Published
This is not real world vs school. This is an MD who doesn't want to do his/her job. If something happens and that patient claims they didn't give informed consent, the hospital can hang you out to dry. Don't do it.
eta: I just realized I sound kind of mean. It's not directed at you! It's directed at providers who want us to do their jobs but would never, ever back us up if things went bad.
I wouldn't get that consent or even sign as witness, same thing. If you sign it, it means you have covered all the "what can happen and go wrong things " and if something did go wrong you are in a position for a lawsuit. I usually would fill out what I could info wise and send with the patient down to the surgical suite where the doctor could go over all the necessary info.
I wouldn't get that consent or even sign as witness, same thing. If you sign it, it means you have covered all the "what can happen and go wrong things " and if something did go wrong you are in a position for a lawsuit. I usually would fill out what I could info wise and send with the patient down to the surgical suite where the doctor could go over all the necessary info.
I agree completely with this.
This scenario comes up fairly often in our unit and we are backed up by our senior management that it is NOT the nurse's responsibility or place to be getting that consent form signed. I've had to call docs out of the OR to get consent when they've neglected to even speak to the parents about what they plan to do and I've taken kids down with the unsigned consent on the chart, handed over care of the child tot he OR staff and left it to them to get consent sorted out. It makes them cranky, but if I've just come back after a few days off and this is the first time I've laid eyes on this family, I'm not even going to guess at what they know or don't know.
One incident that just cracks me up was the time the unit was packed to the rafters and we had to cancel the elective cardiac surgeries for the following day. My patient was a cardiac surgery patient whose repair didn't fix her, and we knew she would eventually need further surgery. So at 0215, the CV surgery fellow pops up at my bedside and tells me that they're going to take her to the OR first thing in the morning. (He'd been scoping out their patients to see if there was somone already in the unit that they could cut so the day wouldn't be "wasted", and they picked her.) He gives me an order to put her NPO (but no IVF orders) and then asks me to call her mother so he could get consent. I told him in no uncertain terms that I would NOT be waking this poor woman up at 0230 so he could get consent when I knew the lady would probably be at the bedside by 0600. I told him to take a nap... I wouldn't want him operating on my infant's heart on no sleep... and when the mom arrived I'd call him. I also promised that if she want there by 0615, then I'd call her, but not before. If that didn't work for him then he was more than welcome to call her himself... He took the nap.

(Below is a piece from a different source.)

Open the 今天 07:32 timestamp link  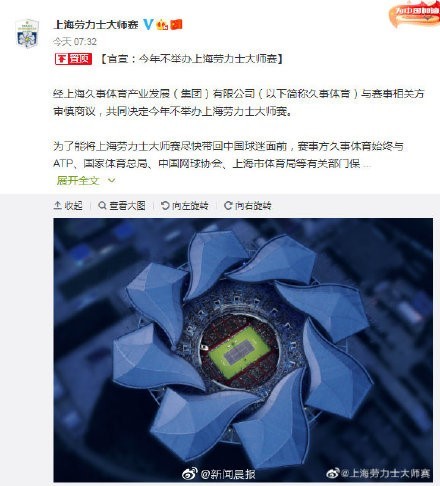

Your signature as a witness on a consent form is documenting that the patient/or the responsible party was the person signing the form. It has nothing too do with whether or not the patient was given adequate information to agree to to the procedure. Most consent forms I have read state that the patient understands the risks and benifits of the proceedure. Its the doctors responsibility to explain those risks and benifits. If the patient is willing to sign the consent they are agreeing that they have enough information to consent to the procedure. If a patient has questions and you feel comfortable answering them, by all means do so, health education is a vital part of the nurses function, but it is not what you are documenting with a consent form. Be careful however, nurses do not give medical advice. The last thing you want to do is confuse the patient further or talk them out of a necessary proceedure by listing every possible problem you ever heard of happening. If the patient has many questions beyond the "will I be coming back to this room" variety I will usually ask them if they want the doctor to explain the proceedure more before they sign the consent. Most of the time they say "no, I know all I need to know, lets get it over with".
RiverNurse
170 Posts
Hypothetical situation:
Patient is scheduled to have a permacath placed in the morning. Nursey Nurse is told to fill out the consent form, have the patient sign it and send it with patient to surgery where physician will sign his name.
Dichotomy: I learned in school that nurses are supposed to witness a consent, not obtain one... or is this the "real world" vs. "school"?